Tuesday evening offered an unusual opportunity
to question the former chairman of the Joint Chiefs of Staff (2001-2005),
Air Force Gen. Richard Myers, at an alumni club dinner. He was
eager to talk about his just-published memoir, Eyes on the Horizon
(and I was able to scan through a copy during the cocktail hour).
Myers's presentation, like his book,
was thin gruel. After his brief talk, he seemed intent on filibustering
during a meandering Q & A session. He finally called on me since
no other hands were up. Some were yawning, but it was too early to simply
I introduced myself as a former Army
intelligence officer and CIA analyst with combined service of almost
30 years. I thanked him for his stated opposition to interrogation
techniques that go beyond "our interrogation manual"; and his conviction
that "the Geneva Conventions were a fundamental part of our military
culture"-both viewpoints emphasized in his book.

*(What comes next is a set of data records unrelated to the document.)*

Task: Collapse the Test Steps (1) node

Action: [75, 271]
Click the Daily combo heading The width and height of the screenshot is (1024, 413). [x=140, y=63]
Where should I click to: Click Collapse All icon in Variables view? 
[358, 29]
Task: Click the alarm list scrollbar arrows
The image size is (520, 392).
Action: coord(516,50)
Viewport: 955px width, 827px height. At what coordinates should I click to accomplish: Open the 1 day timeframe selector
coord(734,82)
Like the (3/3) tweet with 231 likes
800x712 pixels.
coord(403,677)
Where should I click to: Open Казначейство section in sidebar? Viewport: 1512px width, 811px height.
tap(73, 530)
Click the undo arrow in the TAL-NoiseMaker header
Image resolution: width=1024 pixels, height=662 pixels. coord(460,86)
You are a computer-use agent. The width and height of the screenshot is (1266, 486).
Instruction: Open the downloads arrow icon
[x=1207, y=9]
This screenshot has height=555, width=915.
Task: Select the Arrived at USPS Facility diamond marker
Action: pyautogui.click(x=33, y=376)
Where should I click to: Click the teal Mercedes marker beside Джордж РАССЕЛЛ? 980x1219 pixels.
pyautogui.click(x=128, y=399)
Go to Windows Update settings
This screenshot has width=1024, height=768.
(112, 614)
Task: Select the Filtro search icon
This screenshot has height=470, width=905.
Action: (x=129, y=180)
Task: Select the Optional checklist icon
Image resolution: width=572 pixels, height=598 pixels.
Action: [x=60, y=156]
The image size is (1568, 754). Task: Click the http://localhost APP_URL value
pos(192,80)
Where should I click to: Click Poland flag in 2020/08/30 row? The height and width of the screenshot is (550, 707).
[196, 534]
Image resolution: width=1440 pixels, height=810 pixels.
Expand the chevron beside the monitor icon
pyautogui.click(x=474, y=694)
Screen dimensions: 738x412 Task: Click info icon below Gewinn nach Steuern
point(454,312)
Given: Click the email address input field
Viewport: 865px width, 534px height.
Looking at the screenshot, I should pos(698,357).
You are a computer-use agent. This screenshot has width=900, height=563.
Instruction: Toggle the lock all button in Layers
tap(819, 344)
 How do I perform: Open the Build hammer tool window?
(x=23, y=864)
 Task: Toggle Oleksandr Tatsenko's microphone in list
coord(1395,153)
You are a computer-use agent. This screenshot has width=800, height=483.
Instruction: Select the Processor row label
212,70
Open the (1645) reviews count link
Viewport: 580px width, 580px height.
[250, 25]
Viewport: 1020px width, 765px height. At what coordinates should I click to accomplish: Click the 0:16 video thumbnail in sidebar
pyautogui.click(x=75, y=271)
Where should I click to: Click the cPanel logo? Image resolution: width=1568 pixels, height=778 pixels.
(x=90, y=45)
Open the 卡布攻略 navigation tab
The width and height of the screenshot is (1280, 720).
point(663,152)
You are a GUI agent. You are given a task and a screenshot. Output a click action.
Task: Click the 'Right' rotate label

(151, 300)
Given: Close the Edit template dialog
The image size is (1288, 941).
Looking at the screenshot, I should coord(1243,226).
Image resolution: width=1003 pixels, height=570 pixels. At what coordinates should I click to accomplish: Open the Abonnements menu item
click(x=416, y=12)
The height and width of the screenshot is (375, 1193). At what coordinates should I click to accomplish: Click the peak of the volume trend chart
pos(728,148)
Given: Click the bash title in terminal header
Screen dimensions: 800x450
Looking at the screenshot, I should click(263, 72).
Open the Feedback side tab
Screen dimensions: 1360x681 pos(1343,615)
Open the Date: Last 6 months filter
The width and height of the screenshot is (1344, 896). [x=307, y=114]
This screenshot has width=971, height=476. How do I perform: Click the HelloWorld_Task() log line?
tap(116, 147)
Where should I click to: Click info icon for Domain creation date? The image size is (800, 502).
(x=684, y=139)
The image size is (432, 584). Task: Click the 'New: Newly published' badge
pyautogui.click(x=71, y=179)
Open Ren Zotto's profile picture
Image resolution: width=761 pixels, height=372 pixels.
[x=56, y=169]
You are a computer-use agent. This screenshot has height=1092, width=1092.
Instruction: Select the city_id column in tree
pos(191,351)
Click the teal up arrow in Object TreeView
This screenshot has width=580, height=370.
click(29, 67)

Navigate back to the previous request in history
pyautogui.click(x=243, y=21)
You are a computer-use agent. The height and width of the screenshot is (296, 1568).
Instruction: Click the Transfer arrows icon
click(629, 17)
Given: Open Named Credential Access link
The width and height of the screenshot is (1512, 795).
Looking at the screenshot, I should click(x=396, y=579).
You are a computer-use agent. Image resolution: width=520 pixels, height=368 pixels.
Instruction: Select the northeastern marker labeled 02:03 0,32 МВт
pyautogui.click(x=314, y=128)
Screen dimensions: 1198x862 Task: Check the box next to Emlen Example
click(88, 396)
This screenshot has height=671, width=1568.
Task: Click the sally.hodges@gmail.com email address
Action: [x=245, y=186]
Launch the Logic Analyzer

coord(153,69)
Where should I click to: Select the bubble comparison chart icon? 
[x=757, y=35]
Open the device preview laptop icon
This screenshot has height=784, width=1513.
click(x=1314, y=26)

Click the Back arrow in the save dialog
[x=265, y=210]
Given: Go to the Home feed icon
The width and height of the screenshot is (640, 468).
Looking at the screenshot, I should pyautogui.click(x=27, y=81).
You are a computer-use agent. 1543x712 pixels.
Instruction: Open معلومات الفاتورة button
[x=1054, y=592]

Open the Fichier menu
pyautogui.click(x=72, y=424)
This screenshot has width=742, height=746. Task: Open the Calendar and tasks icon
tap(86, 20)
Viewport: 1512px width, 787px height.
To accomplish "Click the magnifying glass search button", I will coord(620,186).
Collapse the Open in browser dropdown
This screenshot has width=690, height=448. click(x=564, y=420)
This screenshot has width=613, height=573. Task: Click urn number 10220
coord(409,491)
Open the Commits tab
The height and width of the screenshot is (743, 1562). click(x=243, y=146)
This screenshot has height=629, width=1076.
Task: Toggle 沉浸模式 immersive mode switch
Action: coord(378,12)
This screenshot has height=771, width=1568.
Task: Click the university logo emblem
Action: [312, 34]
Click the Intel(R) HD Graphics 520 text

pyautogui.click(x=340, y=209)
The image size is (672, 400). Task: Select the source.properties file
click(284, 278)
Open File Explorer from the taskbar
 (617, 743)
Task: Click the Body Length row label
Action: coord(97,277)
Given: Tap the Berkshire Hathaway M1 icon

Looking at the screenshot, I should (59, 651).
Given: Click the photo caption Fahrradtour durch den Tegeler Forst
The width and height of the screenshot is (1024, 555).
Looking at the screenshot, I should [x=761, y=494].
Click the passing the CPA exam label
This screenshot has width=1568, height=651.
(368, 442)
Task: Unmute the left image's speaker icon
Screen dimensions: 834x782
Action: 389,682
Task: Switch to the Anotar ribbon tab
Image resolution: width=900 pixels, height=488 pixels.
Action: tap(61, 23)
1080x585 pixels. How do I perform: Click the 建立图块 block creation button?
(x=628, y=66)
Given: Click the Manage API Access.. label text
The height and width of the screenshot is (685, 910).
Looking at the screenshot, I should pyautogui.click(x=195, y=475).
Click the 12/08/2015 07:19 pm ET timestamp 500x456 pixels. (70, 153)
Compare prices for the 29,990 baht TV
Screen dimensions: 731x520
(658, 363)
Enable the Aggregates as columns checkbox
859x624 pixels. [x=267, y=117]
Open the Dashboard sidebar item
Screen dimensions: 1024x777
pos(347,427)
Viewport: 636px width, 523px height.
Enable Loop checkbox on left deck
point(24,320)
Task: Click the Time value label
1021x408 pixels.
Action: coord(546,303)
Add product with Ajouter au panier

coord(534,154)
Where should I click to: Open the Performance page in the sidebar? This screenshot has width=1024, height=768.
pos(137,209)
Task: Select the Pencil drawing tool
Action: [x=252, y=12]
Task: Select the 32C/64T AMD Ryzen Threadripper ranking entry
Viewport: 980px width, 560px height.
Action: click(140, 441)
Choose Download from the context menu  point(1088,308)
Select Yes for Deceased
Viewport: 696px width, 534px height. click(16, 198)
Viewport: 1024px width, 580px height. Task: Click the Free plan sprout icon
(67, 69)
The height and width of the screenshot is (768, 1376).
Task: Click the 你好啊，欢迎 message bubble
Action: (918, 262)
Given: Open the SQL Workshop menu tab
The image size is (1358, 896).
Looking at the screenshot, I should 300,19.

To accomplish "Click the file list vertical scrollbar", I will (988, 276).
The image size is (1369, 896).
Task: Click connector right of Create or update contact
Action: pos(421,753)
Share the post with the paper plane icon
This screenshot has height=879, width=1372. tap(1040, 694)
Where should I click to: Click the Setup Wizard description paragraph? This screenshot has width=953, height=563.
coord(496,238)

I then noted that the recently published
Senate Armed Services Committee report, "Inquiry Into the Treatment
of Detainees in U.S. Custody," sowed some doubt regarding the strength
of his convictions.
Why, I asked, did Gen. Myers choose to
go along in Dec. 2002 when then-Defense Secretary Donald Rumsfeld authorized
harsh interrogation techniques and, earlier, in Feb. 2002, when President
George W. Bush himself issued an executive order arbitrarily denying
Geneva protections to al-Qaeda and Taliban detainees?
I referred Gen. Myers to the Senate committee's
finding that he had nipped in the bud an in-depth legal review of interrogation
techniques, when all interested parties were eager for an authoritative
ruling on their lawfulness. (The following account borrows heavily from
the Senate committee report.)
Background: The summer of 2002 brought
to interrogators at Guantanamo fresh guidance, plus new techniques adopted
from the Korean War practices of Chinese Communist interrogators who
had extracted false confessions from captured American troops.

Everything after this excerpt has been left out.